Segment Start: Records provided

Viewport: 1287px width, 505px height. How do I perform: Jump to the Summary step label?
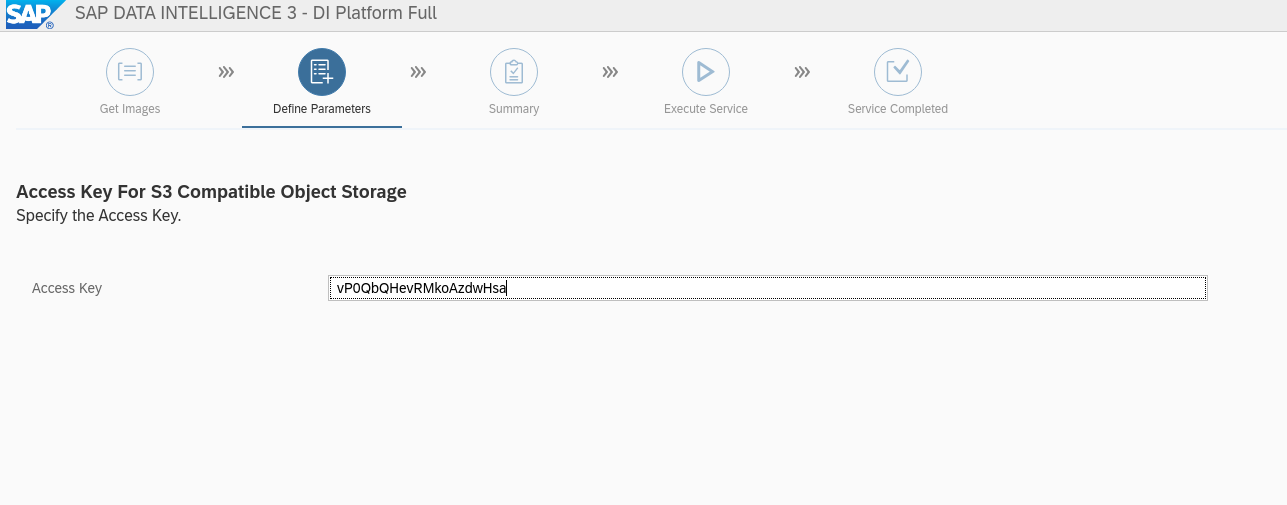[x=514, y=109]
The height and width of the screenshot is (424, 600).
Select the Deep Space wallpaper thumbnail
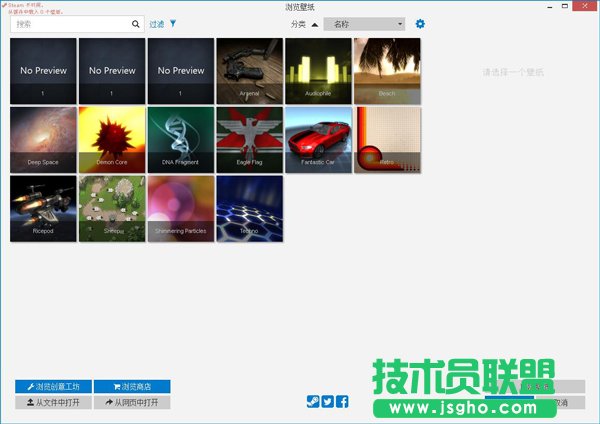[44, 140]
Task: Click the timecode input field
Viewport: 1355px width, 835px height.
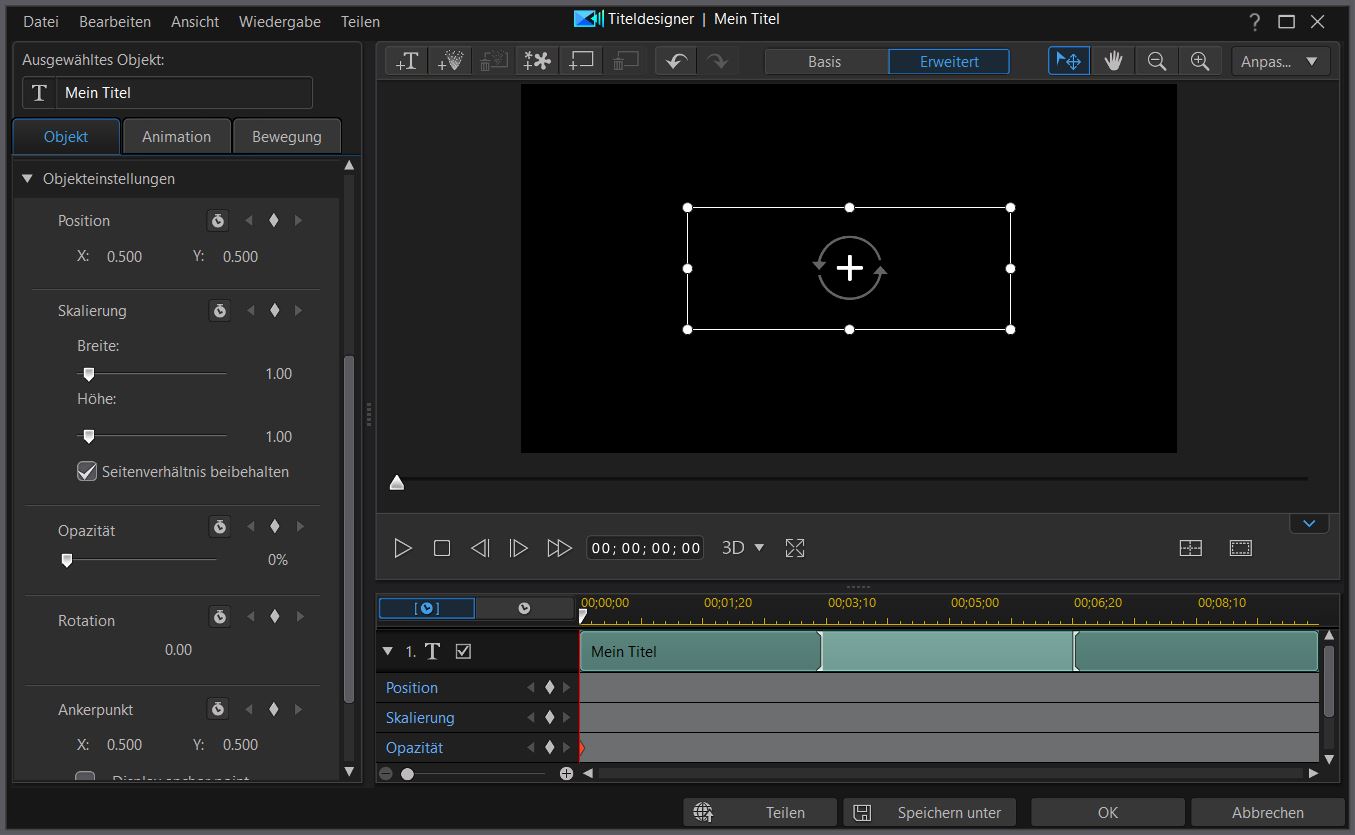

Segment End: Records provided

What you return must match the data above exactly, with no images included.

Viewport: 1287px width, 505px height. How do I perform: Jump to the Summary step label?
[x=514, y=109]
The height and width of the screenshot is (424, 600).
Select the Deep Space wallpaper thumbnail
[44, 140]
Task: Click the timecode input field
Viewport: 1355px width, 835px height.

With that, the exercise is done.